Atualizado em 24/12, às 11:09
Noites mal dormidas e o mal estar no dia seguinte são fenômenos mais do que naturais da ansiedade. E quem nunca sentiu isso? Tantos os atletas amadores, quanto os profissionais, principalmente antes de provas, não conseguem ter o descanso ideal capaz de recuperar as energias por completo.
Medo de perder a hora também gera ansiedade. Foto: Gina Sanders/ FotoliaAntes de qualquer prova ou prática de atividade física é necessário que o sono seja de qualidade, isso faz com que o cansaço não se torne um obstáculo . A falta de energia interfere no rendimento e na prática de exercícios. Para não sofrer com esse problema, o ideal é programar o sono antes das corridas.
A reposição de energia é feita por meio dos sonos profundos.

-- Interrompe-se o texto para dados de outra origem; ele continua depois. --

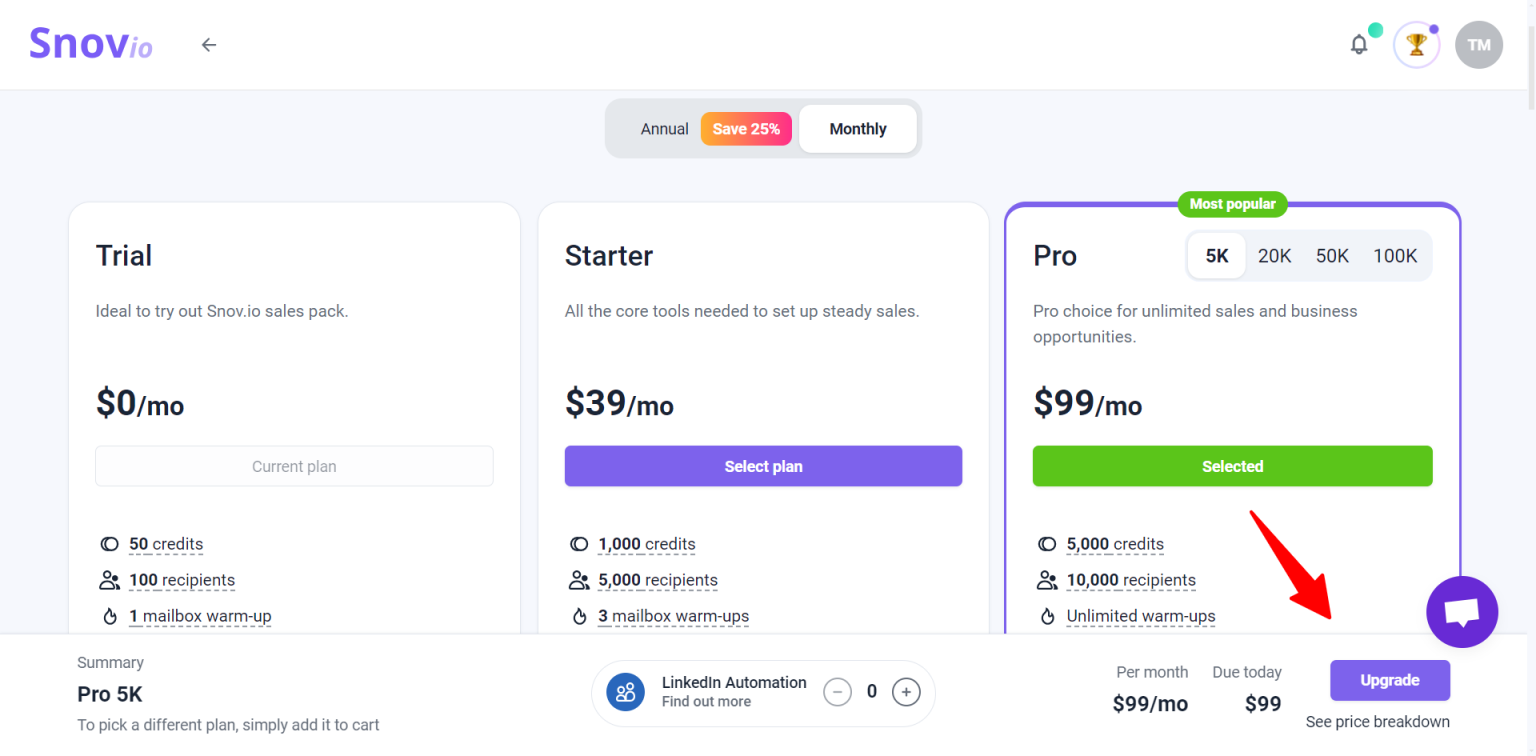Select the 100K Pro tier
1536x756 pixels.
[1395, 256]
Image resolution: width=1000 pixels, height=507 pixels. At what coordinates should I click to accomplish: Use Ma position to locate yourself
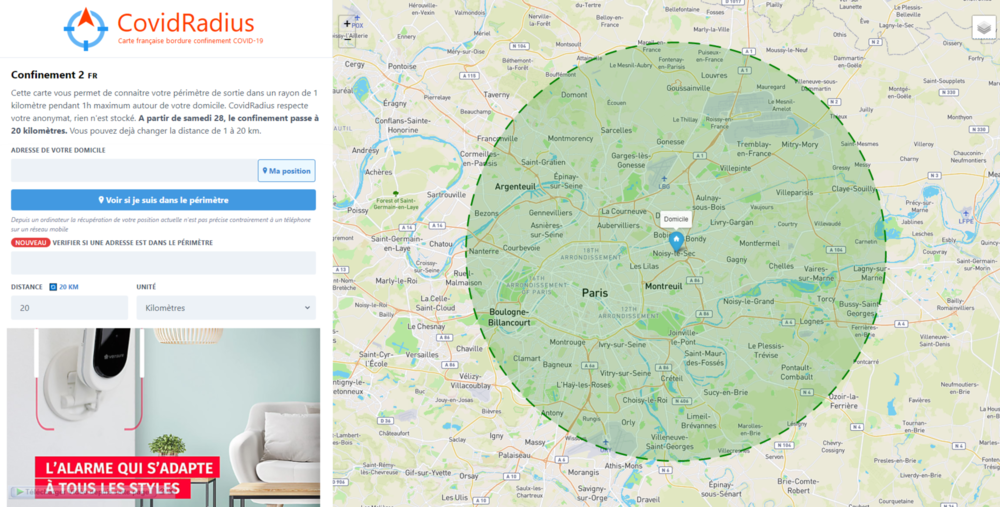click(x=286, y=170)
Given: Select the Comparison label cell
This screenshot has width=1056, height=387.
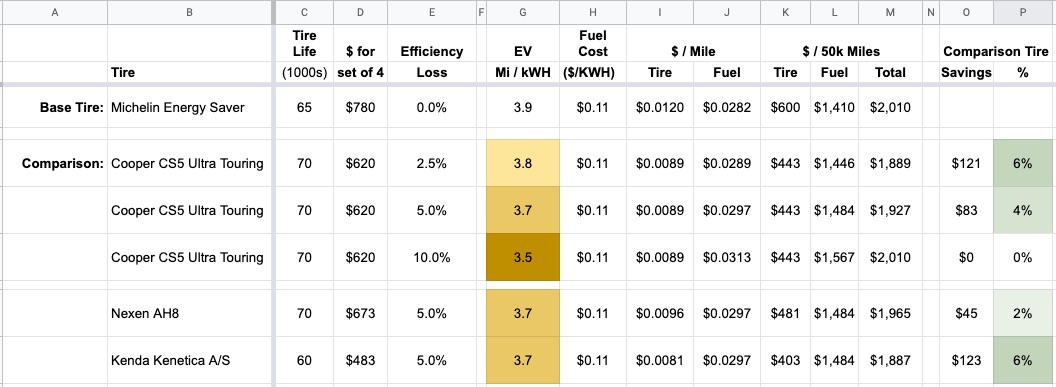Looking at the screenshot, I should pos(55,163).
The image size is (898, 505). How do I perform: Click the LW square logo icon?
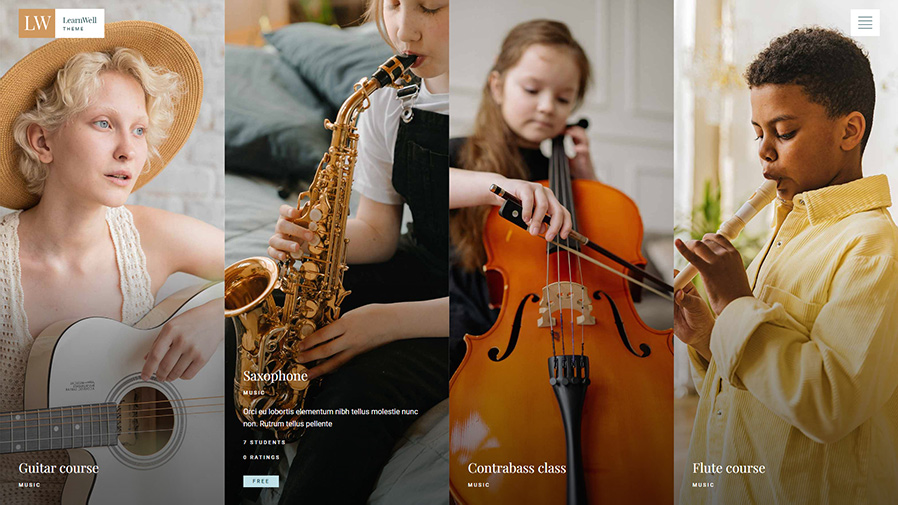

Chamamos de REM (Movimento rápido dos olhos, em inglês), esses estágios são curtos períodos em que a recuperação é completa. Depois a pessoa volta ao sono superficial, explica Diego Leite de Barros, colunista do Webrun e professor da assessoria esportiva DLB.
Outra observação importante apontada por Barros é o ato de cada indivíduo possuir uma diferente carga horária para recuperação. Em média, o organismo necessita de aproximadamente oito horas. Porém, não é somente o período de tempo com os olhos fechados que tem influência na renovação das energias. A qualidade do sono também é importante. Por exemplo, acordar diversas vezes durante a noite ou dormir por muitas horas não é sinal de descanso. Curtos cochilos durante o dia também não ajudam na reposição energética.
Usando aditivos – Então como fazer para conseguir manter a mente e o corpo despertos depois de uma noite ruim de sono? Segundo o professor, não há alternativa se não o próprio sono de qualidade. Não é aconselhável a automedicação e nem o consumo inapropriado de bebidas energéticas. A cafeína e a taurina são elementos em que o corpo adquire ‘impulso’ para realizar as atividades. Mas isto não garante a recuperação, completa Diego.
Ansiedade para trás– E não são só os amadores que sofrem com a ansiedade antes de uma prova. Atletas de elite também são pegos por essa sensação. Conceição de Oliveira, segunda colocada no ranking Caixa/ CBAt (Confederação Brasileira de Atletismo) de Corrida de Rua também sentia o famoso “frio na barriga” antes de competir.
O que mais sinto é ansiedade, medo de perder a hora e a cobrança que tenho comigo mesma. Muitas vezes em provas não conseguia atingir o que gostaria por conta destes detalhes, mas com o tempo fui me soltando e acabei me adaptando, comenta Conceição.